**TASK REQUIREMENTS**
1. Answer these questions using the thread on Slurm node states:
(a) According to the current version, what does a * shown after a status code mean?
(b) Which file contains the FAQ entry?
(c) Which state did the original version explain twice?
2. Please reproduce the stretch of the thread on Slurm node states from "SUSE/doc-hpc" through "entry is correct?" word for word.

SUSE/doc-hpc

Is the explanation of down and down* correct?

Opened this issue · 4 comments

@mslacken @e4t Could you check whether this FAQ entry is correct?

Current version

doc-hpc/xml/slurm.xml

Lines 1046 to 1058 in 6b585df

<para> What is the difference between the state <literal>down</literal>
and <literal>down*</literal>? </para>
</question>
<answer>
<para> A <literal>*</literal> shown after a status code means that the
node is not responding. </para>
<para> Thus, when a node is marked as <literal>down*</literal>, this means
that the node is not reachable due to network issues, or its
<literal>slurmd</literal> is not running. </para>
<para> In the <literal>down</literal> state, the node is reachable, but
the node was rebooted unexpectedly, the hardware does not match the
description in <filename>slurm.conf</filename>, or a healthcheck was
configured with the <literal>HealthCheckProgram</literal>. </para>

Original version which explained "down" twice

doc-hpc/xml/slurm.xml

Lines 1327 to 1333 in 38b3183

<para>What is the difference between the state <literal>down</literal> and <literal>down*</literal>?</para>
</question>
<answer>
<para>
When a node is marked as <literal>down</literal> this means that the node is not reachable due to network issues or the <literal>slurmd</literal> is not running. In the <literal>down</literal> state the node is reachable, but the node was rebooted unexpectedly, the hardware does not match the description in <filename>slurm.conf</filename> or a healthcheck configured with the <literal>HealthCheckProgram</literal>.

**DATASET EXCERPTS**
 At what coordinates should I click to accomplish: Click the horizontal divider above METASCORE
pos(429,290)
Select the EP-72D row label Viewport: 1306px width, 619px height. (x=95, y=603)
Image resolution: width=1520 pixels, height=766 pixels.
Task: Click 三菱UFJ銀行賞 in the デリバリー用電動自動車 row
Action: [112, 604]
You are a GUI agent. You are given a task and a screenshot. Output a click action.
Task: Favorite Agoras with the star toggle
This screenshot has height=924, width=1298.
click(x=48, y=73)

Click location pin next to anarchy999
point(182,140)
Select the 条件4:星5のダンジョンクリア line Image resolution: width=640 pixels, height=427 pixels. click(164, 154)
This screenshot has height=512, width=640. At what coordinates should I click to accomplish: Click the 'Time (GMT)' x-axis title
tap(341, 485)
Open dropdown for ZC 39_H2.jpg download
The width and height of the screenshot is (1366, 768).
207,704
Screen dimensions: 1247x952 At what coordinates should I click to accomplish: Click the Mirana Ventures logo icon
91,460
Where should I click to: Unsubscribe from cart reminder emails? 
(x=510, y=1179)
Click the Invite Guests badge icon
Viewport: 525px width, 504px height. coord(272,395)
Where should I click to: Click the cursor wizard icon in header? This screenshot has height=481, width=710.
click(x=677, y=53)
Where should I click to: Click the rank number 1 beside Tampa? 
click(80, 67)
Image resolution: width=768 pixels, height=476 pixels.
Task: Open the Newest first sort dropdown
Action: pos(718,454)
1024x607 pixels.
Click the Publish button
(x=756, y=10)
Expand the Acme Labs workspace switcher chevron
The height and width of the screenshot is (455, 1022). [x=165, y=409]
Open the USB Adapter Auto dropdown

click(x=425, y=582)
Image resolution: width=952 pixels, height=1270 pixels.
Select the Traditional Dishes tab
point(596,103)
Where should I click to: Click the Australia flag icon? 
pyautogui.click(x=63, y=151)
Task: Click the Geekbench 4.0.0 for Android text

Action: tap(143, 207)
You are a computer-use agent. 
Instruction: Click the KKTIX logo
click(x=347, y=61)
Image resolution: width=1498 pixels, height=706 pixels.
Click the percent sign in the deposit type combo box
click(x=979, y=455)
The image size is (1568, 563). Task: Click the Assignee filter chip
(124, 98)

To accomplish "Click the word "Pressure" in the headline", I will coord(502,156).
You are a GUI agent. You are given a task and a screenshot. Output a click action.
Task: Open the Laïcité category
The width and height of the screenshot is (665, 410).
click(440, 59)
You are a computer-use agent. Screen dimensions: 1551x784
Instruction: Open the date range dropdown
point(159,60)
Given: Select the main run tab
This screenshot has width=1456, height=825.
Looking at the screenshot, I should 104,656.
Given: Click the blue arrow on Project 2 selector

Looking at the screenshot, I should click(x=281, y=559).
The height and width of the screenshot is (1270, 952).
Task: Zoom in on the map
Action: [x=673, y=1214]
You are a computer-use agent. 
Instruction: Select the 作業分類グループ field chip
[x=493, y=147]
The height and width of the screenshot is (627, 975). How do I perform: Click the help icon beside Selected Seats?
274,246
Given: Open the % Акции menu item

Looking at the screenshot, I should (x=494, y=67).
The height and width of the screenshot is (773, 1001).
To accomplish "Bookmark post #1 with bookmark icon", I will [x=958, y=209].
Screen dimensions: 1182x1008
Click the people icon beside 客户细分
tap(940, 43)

**EXPECTED RESPONSES**
1.
(a) The node is not responding.
(b) doc-hpc/xml/slurm.xml
(c) The "down" state.

2.
SUSE/doc-hpc

Is the explanation of down and down* correct?

Opened this issue · 4 comments

@mslacken @e4t Could you check whether this FAQ entry is correct?